→ Task details
Below this line is the material. Write out only its lines from the one containing "Cancel with the Abbrechen button" through the one containing "Click the Cancel text link", both kept, exactly.

→ The records
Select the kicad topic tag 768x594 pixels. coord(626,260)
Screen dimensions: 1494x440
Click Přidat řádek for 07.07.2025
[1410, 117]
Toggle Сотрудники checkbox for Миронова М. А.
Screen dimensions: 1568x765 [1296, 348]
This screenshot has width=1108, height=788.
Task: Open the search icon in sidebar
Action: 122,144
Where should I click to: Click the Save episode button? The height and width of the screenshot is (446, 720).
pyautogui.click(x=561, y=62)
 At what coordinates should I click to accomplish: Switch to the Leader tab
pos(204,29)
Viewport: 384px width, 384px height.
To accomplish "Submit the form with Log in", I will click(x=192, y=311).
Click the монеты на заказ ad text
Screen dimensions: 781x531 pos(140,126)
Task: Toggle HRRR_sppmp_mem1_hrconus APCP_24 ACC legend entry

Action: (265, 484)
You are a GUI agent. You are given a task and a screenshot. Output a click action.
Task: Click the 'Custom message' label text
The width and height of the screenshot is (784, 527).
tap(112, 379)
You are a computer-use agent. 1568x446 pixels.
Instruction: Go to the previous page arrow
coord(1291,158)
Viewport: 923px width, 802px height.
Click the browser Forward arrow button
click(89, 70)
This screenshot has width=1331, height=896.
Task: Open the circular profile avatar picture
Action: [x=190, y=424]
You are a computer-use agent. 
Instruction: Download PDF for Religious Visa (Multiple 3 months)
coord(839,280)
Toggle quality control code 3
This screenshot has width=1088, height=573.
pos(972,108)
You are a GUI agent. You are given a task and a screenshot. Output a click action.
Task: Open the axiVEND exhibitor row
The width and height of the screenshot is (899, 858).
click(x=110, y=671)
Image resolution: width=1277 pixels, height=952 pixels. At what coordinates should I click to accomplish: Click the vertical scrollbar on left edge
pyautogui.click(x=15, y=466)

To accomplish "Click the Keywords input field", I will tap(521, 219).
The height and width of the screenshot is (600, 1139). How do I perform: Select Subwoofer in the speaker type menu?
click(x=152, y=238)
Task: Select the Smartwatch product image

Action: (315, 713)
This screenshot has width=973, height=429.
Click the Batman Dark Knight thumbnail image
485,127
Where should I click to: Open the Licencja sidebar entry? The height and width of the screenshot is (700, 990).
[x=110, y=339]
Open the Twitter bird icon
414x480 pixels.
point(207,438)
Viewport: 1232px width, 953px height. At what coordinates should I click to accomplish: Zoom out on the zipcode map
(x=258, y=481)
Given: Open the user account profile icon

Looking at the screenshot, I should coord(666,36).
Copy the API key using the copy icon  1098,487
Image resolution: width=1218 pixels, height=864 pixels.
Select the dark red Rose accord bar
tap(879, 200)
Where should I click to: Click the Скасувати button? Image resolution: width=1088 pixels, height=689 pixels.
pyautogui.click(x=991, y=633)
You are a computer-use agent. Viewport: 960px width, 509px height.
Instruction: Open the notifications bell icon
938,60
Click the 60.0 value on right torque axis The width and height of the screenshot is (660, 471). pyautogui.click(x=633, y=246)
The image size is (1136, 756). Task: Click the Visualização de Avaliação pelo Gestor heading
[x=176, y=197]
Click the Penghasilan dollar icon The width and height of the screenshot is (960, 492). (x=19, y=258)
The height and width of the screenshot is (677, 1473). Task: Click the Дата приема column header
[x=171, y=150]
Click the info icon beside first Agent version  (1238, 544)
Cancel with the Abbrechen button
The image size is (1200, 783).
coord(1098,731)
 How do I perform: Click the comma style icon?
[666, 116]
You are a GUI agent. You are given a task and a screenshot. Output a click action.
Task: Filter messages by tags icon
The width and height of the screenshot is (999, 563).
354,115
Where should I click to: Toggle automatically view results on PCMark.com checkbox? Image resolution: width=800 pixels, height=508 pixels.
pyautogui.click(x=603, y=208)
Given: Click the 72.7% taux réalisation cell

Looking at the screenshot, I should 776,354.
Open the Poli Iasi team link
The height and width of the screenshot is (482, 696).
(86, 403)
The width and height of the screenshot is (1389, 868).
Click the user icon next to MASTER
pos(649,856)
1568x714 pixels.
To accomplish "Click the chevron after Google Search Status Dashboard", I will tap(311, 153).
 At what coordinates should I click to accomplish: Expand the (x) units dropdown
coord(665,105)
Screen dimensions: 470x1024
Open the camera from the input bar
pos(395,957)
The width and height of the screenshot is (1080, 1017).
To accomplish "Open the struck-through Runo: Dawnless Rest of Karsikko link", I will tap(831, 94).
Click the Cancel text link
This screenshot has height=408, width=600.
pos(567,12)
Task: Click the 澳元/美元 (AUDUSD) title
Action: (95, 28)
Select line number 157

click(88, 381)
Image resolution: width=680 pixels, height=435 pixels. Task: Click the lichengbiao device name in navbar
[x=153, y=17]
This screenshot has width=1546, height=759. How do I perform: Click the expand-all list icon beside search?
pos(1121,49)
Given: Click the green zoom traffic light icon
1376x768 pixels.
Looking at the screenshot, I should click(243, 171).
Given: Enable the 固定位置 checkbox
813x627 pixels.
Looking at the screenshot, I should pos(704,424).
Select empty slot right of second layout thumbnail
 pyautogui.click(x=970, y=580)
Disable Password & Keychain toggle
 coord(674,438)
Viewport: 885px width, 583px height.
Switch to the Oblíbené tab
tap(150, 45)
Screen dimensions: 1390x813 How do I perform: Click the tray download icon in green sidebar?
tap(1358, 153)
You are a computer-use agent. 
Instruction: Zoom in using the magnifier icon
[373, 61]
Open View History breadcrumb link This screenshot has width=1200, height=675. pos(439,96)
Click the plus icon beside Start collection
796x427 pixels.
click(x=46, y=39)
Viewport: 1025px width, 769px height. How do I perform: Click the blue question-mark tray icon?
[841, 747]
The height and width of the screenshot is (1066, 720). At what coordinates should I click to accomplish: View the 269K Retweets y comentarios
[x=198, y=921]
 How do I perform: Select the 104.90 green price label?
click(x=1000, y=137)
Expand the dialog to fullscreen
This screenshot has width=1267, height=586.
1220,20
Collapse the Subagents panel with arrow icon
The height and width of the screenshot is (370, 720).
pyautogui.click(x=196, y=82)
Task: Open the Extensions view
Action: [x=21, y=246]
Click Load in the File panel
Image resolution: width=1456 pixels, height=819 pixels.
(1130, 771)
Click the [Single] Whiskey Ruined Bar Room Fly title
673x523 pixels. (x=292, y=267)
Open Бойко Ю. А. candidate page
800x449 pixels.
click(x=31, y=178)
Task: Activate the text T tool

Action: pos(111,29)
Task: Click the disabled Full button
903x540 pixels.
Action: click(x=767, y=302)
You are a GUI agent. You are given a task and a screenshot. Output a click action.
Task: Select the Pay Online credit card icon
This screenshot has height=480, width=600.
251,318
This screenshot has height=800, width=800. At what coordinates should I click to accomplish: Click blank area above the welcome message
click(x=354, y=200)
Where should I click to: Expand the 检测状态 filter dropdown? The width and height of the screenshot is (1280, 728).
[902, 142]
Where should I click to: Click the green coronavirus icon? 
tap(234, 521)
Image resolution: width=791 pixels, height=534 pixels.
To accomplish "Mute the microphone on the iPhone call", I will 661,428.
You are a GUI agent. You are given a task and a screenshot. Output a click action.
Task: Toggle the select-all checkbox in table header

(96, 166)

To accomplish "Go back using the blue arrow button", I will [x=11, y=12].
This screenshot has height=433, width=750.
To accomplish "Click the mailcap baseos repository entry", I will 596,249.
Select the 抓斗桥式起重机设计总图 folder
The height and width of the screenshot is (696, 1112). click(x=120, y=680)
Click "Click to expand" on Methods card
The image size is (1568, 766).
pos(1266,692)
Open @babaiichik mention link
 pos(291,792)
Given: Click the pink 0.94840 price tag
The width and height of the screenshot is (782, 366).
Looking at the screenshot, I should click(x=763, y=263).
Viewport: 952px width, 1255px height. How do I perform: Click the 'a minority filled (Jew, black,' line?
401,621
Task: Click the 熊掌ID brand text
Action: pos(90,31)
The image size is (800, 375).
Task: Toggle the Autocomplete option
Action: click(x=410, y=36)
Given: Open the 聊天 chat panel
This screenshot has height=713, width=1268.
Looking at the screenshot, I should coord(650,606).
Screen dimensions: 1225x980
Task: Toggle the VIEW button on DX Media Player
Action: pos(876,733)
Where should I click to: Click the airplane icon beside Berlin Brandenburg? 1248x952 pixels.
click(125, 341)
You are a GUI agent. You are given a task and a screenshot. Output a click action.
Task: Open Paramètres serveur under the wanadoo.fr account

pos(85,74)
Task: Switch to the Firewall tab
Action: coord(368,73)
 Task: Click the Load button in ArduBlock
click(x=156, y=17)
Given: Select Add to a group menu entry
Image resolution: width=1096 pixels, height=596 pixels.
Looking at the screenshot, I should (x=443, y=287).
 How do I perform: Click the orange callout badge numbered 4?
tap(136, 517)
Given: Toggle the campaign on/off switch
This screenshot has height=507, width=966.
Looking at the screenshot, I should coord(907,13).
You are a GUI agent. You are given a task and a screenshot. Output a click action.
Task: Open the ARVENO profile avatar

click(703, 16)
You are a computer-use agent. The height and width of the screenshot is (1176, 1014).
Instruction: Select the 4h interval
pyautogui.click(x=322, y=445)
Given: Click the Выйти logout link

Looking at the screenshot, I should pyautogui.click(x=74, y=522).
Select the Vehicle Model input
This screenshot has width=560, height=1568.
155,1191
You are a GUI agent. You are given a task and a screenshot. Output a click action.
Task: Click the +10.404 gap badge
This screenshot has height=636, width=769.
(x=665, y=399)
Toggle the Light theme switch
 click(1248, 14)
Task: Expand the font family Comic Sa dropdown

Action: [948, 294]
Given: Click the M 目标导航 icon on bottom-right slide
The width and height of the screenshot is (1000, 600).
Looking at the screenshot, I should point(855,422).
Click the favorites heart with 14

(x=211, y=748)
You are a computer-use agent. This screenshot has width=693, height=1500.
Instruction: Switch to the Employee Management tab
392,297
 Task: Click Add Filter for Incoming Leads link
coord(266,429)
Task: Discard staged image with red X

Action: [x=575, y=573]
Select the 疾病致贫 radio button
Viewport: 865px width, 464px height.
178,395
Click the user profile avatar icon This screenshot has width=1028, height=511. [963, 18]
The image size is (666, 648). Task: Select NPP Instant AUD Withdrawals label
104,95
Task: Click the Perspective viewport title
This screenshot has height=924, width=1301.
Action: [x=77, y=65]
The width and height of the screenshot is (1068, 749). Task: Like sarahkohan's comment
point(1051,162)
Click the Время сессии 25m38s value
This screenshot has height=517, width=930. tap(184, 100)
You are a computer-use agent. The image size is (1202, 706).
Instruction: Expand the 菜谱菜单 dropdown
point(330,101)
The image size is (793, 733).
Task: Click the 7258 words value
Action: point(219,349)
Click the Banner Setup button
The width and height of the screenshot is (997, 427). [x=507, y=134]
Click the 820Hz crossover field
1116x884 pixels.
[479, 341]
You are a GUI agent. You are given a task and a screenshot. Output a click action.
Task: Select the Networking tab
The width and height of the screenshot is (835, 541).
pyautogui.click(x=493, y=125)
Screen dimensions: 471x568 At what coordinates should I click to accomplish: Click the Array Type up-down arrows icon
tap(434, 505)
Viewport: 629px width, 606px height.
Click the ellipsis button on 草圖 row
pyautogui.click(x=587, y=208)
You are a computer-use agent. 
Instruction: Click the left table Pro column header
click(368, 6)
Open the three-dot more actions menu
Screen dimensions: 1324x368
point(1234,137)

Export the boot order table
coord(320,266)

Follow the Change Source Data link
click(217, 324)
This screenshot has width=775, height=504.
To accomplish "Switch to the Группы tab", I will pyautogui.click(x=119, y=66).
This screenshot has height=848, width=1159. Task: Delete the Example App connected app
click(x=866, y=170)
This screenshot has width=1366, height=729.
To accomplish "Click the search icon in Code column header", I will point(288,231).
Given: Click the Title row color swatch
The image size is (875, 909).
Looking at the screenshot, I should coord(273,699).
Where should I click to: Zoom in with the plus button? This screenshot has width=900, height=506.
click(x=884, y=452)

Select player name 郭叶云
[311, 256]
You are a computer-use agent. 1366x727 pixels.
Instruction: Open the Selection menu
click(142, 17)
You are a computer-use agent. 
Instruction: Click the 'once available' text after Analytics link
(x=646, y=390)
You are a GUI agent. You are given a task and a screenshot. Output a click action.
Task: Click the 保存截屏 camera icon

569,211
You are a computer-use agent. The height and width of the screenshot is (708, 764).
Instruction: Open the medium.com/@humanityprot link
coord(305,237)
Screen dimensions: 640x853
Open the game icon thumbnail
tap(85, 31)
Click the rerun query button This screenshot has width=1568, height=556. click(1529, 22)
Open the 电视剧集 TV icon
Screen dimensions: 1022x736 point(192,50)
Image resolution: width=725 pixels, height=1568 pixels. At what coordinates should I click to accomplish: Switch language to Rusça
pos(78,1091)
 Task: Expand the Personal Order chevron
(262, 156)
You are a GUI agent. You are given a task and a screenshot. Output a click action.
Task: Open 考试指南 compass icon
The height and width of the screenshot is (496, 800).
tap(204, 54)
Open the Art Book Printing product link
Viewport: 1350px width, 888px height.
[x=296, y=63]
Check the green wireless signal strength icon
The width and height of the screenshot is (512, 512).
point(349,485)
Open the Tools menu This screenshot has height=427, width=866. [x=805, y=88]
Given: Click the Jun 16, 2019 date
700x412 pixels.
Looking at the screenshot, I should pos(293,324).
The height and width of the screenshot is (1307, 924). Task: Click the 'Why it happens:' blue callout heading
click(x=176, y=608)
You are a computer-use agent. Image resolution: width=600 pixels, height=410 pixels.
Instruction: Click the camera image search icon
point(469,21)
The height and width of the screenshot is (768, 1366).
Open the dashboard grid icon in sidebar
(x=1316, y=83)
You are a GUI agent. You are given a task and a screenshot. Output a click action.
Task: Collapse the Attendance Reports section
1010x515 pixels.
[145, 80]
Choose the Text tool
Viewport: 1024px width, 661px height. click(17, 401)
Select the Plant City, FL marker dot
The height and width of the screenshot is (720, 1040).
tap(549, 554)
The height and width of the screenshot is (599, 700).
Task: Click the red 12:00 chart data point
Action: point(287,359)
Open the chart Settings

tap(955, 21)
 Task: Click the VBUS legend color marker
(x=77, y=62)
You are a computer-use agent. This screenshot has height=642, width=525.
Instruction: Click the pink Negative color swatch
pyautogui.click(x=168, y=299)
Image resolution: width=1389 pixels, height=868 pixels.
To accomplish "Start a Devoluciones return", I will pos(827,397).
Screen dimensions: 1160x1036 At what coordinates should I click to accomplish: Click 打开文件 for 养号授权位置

→ Response below
Cancel with the Abbrechen button
The image size is (1200, 783).
coord(1098,731)
 How do I perform: Click the comma style icon?
[666, 116]
You are a GUI agent. You are given a task and a screenshot. Output a click action.
Task: Filter messages by tags icon
The width and height of the screenshot is (999, 563).
354,115
Where should I click to: Toggle automatically view results on PCMark.com checkbox? Image resolution: width=800 pixels, height=508 pixels.
pyautogui.click(x=603, y=208)
Given: Click the 72.7% taux réalisation cell

Looking at the screenshot, I should 776,354.
Open the Poli Iasi team link
The height and width of the screenshot is (482, 696).
(86, 403)
The width and height of the screenshot is (1389, 868).
Click the user icon next to MASTER
pos(649,856)
1568x714 pixels.
To accomplish "Click the chevron after Google Search Status Dashboard", I will tap(311, 153).
 At what coordinates should I click to accomplish: Expand the (x) units dropdown
coord(665,105)
Screen dimensions: 470x1024
Open the camera from the input bar
pos(395,957)
The width and height of the screenshot is (1080, 1017).
To accomplish "Open the struck-through Runo: Dawnless Rest of Karsikko link", I will tap(831, 94).
Click the Cancel text link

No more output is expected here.